Client code is linked with idlj-generated .java files and the ORB library. Examples of application and applet clients are provided in the Hello World example.

Clients may only create CORBA objects via the published factory interfaces that the server provides. Likewise, a client may only delete a CORBA object if that object publishes a destruction method. Since a CORBA object may be shared by many clients around a network, only the object server is in a position to know when the object has become garbage.

The client code's only way of issuing method requests on a CORBA object is via the object's object reference. The object reference is an opaque structure which identifies a CORBA object's host machine, the port on which the host server is listening for requests, and a pointer to the specific object in the process. Because Java IDL supports only transient objects, this object reference becomes invalid if the server process has stopped and restarted.

Clients typically obtain object references in the following ways:

Once an object reference is obtained, the client must narrow it to the appropriate type. IDL supports inheritance; the root of its hierarchy is Object in IDL, org.omg.CORBA.Object in Java. (org.omg.CORBA.Object is, of course, a subclass of java.lang.Object.) Some operations, notably name lookup and unstringifying, return an org.omg.CORBA.Object, which you narrow (using a helper class generated by the idlj compiler) to the derived type you want the object to be. CORBA objects must be explicitly narrowed because the Java runtime cannot always know the exact type of a CORBA object.

Java IDL Transient Name Server

The Java IDL Transient Nameservice is an object server provided with Java IDL. Use tnameserv at the command line prompt to start the Name Server.
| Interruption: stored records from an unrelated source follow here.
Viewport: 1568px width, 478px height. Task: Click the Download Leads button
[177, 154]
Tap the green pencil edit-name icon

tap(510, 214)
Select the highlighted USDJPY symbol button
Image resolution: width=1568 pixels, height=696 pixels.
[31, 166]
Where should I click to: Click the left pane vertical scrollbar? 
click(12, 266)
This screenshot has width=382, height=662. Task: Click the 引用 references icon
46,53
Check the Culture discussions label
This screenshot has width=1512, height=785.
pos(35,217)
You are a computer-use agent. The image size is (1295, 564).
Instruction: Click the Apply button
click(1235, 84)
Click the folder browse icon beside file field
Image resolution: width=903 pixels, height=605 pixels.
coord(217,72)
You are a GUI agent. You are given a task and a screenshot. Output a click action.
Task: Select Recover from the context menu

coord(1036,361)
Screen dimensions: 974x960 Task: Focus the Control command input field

This object server conforms to the standard object implementation and invocation techniques described in the previous sections of this page.

The Name Server stores object references by name in a tree structure similar to a file directory. A client may lookup or resolve object references by name. Because the Name Server is an ordinary Java IDL transient server, the entire directory structure of names is lost each time tnameserv stops running.